Senior Year's Stressors

 It's currently the holiday season. Everyone is supposed to be having fun decorating their house, spending time with family, and enjoying a nice cup of hot chocolate on a chilly morning (except if you are in Florida). The reality for me, though, is quite different than the relaxing and carefree mentality that this supposed holiday season attempts to paint. Currently, I feel rushed by college applications, a plan for my upcoming birthday, a crush that I want to confess to very soon, attempting to get my driver's license soon, and not surprisingly: school grades.

College applications are kind of self-explanatory. I mean, it's a universal feeling that every senior experiences--unless they don't plan to go to a post-secondary institution. A lot of prospective students aim for the big leagues, while some struggle to put forth a decent application with bad grades, no extracurriculars, etc. I've already submitted most of my applications, especially to A&M and UT Austin, but I have yet to be accepted to them. I also haven't had the opportunity to apply for my backups: UH, UTD, and UTSA. I also haven't applied to much scholarship opportunities yet. It's really important that I get them done because I can't go to any college without them.

My birthday is also coming up on December 29. I don't know who to invite. I don't know where to host it. I don't know what to do, even. My family and I are tight on money too. If I want to go to Japan over the summer, I should probably be considerate of my family's expenses on me. Thirdly, there's this one person in particular that I've had a crush on for at least 5-6 months now. I like them so much, but I don't know if they would reciprocate that feeling back. As best friends, I feel heavily inclined to be honest and truthful to them. I just don't know how, though. I don't want to mess things up. On a less sad note, I'm also stressed about getting my driver's license. Every single one, or it seems like it, around me already drives and I don't. It's making me feel really out of place. My plan is to wait until I turn 18, so I don't have to wait 6 months to get my license after receiving my permit.

Before graduation, I need to finish school strong by doing well in all my classes by earning good grades. I've already been granted the freedom to drop AP Physics C, the hardest course I have ever taken throughout my high school career. This massive, tremendous, satisfying, and relieving achievement will finally remove a ton of load off my shoulders. Additionally, I will be getting my 7th period replaced with an off-campus period! I can finally leave school early to go home or to hang out with a lot of my friends who don't have a 7th period. Right now, though, Calculus is the biggest academic obstacle. I just failed a quiz an hour before writing this blog entry, but at least I wasn't alone.
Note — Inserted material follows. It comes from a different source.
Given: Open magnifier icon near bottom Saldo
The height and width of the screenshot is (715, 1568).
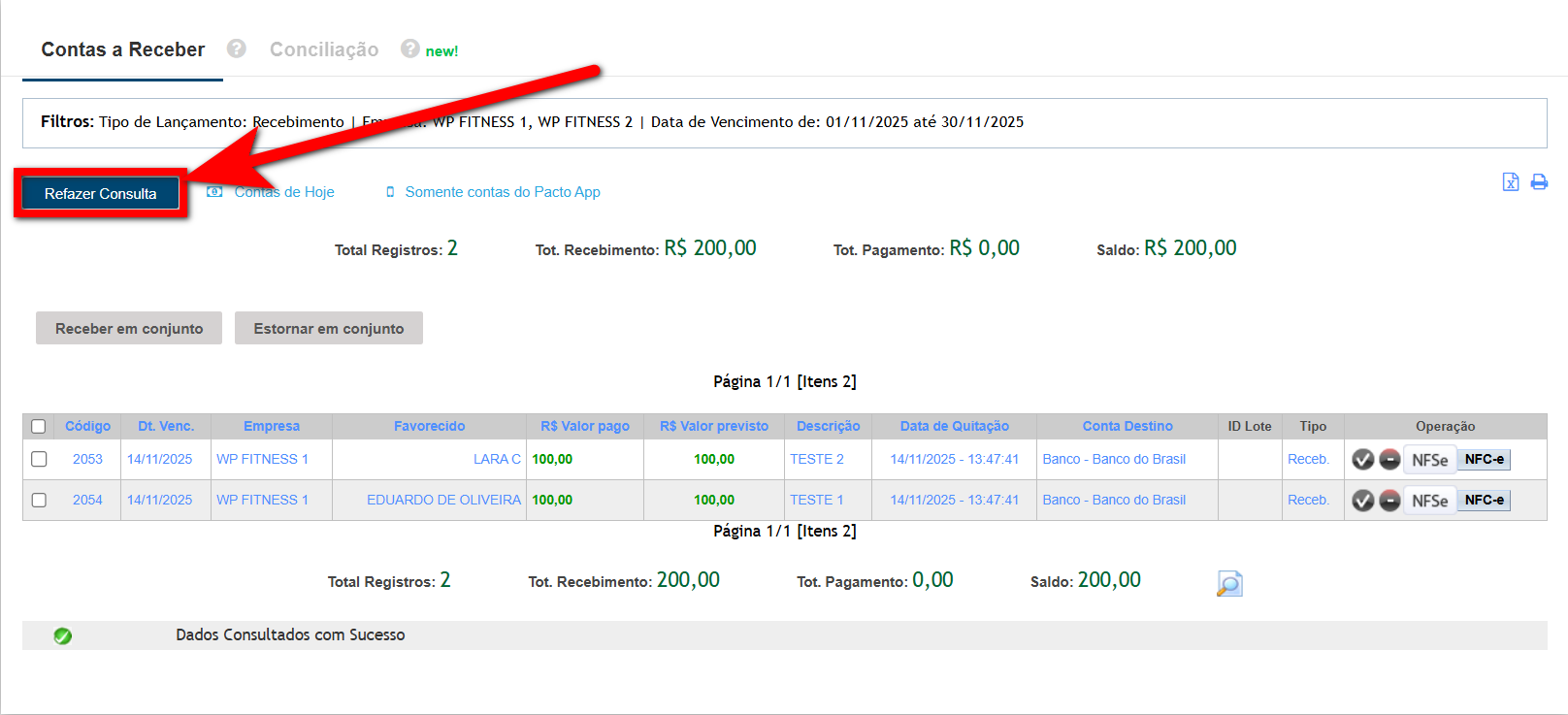Looking at the screenshot, I should click(x=1229, y=583).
In addition to checking off academics from my list of things-to-do before graduation, I need to order a session to have my yearbook picture taken and I need to order my graduation cap and gown. One MAJOR thing I absolutely want to check off is to order a yearbook and have every single friend and teacher I know sign it. It would be a delicate piece I would cherish as I grow older.

Overall, these examples have shown that my mind is loaded with a lot of stressors. Growing up is a scary thought that I can't easily avoid. Hopefully I'll manage to pull through, check off all the items I need to do, and end senior year without any regrets.